農業の勃興とともに、私たちは環境を操作するために、自分自身を環境から切り離した存在とみなすようになった。私たちの生存は、私たちの労働にかかっている。働かなければ食べることもできない。生産するために環境をコントロールするのは大変な作業だ。
それ以来、私たちは環境を操作し、食料や商品を生産することに長けてきた。すべての人が生産に力を注ぐ必要はない。その代わり、将来のために十分な資源があるかどうかを心配する必要がある。かつて狩猟採集民がどのように生活していたかと同じように、私たちは将来のために多くの物資を蓄えるのをやめ、必要以上のものを取らなければ環境が私たちを養ってくれると信じることも必要だ。
平等で幸せ
先進国では、不幸な人も多い。うつ病の率は上昇している。私たちは別々に生活し、先祖よりも孤立している。仕事は私たちの幸福の重要な一部となった。だから人々は懸命に働く。人間関係が築く唯一の場所だからだ。

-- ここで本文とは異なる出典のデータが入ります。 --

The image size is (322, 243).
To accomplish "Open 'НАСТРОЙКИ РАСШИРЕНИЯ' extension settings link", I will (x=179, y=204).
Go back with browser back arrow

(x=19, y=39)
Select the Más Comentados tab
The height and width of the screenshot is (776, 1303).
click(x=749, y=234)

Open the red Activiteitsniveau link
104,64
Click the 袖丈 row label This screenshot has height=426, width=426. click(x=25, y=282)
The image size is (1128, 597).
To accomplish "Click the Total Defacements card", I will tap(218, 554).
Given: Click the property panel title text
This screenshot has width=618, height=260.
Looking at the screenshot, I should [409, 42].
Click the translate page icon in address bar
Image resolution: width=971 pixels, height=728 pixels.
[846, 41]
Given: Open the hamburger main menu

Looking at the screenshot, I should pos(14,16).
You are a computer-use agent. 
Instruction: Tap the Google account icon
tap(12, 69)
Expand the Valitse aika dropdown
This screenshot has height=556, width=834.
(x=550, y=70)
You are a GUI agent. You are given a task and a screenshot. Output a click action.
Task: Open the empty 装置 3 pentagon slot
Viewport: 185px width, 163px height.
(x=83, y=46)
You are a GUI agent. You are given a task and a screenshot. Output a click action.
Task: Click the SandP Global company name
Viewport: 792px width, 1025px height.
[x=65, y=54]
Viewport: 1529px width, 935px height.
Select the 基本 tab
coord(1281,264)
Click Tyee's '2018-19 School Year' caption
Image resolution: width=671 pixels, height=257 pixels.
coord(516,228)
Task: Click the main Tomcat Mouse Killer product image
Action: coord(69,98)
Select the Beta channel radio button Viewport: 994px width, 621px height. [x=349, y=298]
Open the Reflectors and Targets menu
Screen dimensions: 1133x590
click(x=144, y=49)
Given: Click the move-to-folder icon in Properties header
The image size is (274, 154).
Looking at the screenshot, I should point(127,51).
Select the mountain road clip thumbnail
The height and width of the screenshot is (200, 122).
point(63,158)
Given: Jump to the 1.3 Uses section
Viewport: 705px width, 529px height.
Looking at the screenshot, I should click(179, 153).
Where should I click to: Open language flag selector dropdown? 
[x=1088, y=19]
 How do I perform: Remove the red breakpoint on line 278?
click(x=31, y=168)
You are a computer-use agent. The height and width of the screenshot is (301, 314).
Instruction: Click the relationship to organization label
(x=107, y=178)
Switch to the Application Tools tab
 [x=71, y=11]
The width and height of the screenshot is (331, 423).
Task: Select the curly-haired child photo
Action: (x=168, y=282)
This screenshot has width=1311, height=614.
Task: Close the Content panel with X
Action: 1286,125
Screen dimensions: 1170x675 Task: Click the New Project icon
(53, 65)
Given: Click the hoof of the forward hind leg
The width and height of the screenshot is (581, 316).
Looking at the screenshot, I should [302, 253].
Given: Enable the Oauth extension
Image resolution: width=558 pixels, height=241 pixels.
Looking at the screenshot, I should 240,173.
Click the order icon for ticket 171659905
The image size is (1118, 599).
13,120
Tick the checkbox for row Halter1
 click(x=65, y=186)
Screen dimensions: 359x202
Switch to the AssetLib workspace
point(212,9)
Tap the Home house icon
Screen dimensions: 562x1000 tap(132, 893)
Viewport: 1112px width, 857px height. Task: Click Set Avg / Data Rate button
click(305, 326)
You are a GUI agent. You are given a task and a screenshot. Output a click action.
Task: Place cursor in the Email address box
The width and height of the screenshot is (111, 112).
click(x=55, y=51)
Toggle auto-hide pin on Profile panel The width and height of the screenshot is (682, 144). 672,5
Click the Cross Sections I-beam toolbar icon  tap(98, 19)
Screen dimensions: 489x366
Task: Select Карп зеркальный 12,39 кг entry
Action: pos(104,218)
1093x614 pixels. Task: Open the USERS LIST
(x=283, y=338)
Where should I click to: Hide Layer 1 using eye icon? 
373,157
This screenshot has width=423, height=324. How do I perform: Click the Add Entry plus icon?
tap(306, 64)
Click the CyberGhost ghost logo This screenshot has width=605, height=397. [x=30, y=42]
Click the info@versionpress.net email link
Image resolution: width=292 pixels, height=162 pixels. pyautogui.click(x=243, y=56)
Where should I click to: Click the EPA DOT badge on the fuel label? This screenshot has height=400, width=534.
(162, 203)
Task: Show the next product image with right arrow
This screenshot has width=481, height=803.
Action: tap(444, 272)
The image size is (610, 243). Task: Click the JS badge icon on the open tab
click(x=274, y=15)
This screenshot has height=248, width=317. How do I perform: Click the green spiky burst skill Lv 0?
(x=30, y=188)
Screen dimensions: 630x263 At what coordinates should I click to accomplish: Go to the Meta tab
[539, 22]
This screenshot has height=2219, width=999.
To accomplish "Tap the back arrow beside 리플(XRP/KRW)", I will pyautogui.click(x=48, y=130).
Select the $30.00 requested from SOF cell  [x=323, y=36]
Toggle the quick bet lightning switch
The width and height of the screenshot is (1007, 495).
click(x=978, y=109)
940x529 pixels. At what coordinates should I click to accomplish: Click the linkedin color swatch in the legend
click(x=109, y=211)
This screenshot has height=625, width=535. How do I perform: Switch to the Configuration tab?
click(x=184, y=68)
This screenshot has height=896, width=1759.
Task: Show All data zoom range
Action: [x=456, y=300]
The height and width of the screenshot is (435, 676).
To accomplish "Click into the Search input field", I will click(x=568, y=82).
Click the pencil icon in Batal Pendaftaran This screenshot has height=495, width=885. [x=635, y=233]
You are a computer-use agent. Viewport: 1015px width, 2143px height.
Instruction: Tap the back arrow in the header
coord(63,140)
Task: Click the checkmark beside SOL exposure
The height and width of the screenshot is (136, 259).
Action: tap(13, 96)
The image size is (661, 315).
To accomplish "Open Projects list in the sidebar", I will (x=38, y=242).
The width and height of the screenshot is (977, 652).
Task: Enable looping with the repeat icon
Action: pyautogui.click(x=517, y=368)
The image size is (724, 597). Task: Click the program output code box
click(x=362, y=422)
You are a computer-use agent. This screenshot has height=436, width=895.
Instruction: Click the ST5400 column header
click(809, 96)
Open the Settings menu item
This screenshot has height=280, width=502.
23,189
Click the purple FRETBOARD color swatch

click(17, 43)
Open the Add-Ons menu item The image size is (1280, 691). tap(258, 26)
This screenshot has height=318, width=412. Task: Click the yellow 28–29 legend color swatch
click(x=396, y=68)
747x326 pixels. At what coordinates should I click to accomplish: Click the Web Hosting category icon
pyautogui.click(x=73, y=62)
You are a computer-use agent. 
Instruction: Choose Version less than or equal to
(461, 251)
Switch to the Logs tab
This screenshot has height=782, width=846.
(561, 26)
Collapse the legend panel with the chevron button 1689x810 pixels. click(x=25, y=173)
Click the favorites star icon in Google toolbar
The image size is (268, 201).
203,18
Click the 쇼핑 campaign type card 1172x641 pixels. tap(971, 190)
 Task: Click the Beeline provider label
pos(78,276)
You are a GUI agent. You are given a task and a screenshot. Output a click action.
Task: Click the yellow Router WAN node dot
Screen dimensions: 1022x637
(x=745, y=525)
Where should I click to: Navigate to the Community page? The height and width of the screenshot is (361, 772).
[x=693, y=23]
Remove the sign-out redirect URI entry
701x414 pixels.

しかし、今の社会で人付き合いをするのは本当にストレスがたまる。私たちはお互いにつながりたいのに、常に比較されている。仕事でも、常に自分の方が優れていて、もっと給料をもらう価値があることを示す必要がある。他の同僚が昇進すると、私たちは苦しむ。私たちが昇進すると、他の人たちは苦しみ、嫉妬する。
狩猟採集社会についてもうひとつ興味深いのは、平等主義だったということだ。自分が長であるとか、大物であると考えることはできなかった。狩った肉はみんなに平等に分配された。備えがなかったから、誰もが平等だった。
私たちは平等が私たちの社会にとって重要な価値であることを知っているが、狩猟採集社会は私たちの幸福にとって物質的平等がいかに重要であるかを教えてくれる。より多くの商品を買いたいという欲求は、通常、隣人よりも多くのものを持ちたいという欲求から来る。他の人がより新しくて良いものを持っているなら、私たちもそれを持つ必要がある。私たちが本当に適度な消費を望むのであれば、平等が鍵になる。
新しいハイブリッド社会へ
狩猟採集社会について学ぶことで、私たちは持続可能な生活の鍵を見つけることができる。人類は農耕社会で暮らすよりもずっと長い間、狩猟採集によって生きてきた。私たちの脳はその変化に適応していない。豊かな社会であっても、私たちはまだサバイバルモードにあり、将来十分なものが手に入らないかもしれないと恐れている。
過去100年間に大きな技術革新があった。私たちのほとんどは、食料を得るために畑仕事をする必要はない。住居を確保するために建築を学ぶ必要もない。テレビを見たり、ソーシャル・メディアをスクロールしたり、ゲームやスポーツをしたりすることで、楽しむこともできる。
狩猟採集民のような生活に戻る必要はないと思うが、彼らの生き方から学ぶことはできるはずだ。地球から多くのものを奪うことなく、より幸せになるために、消費と欲望の満たし方を変えるべき時だと思う。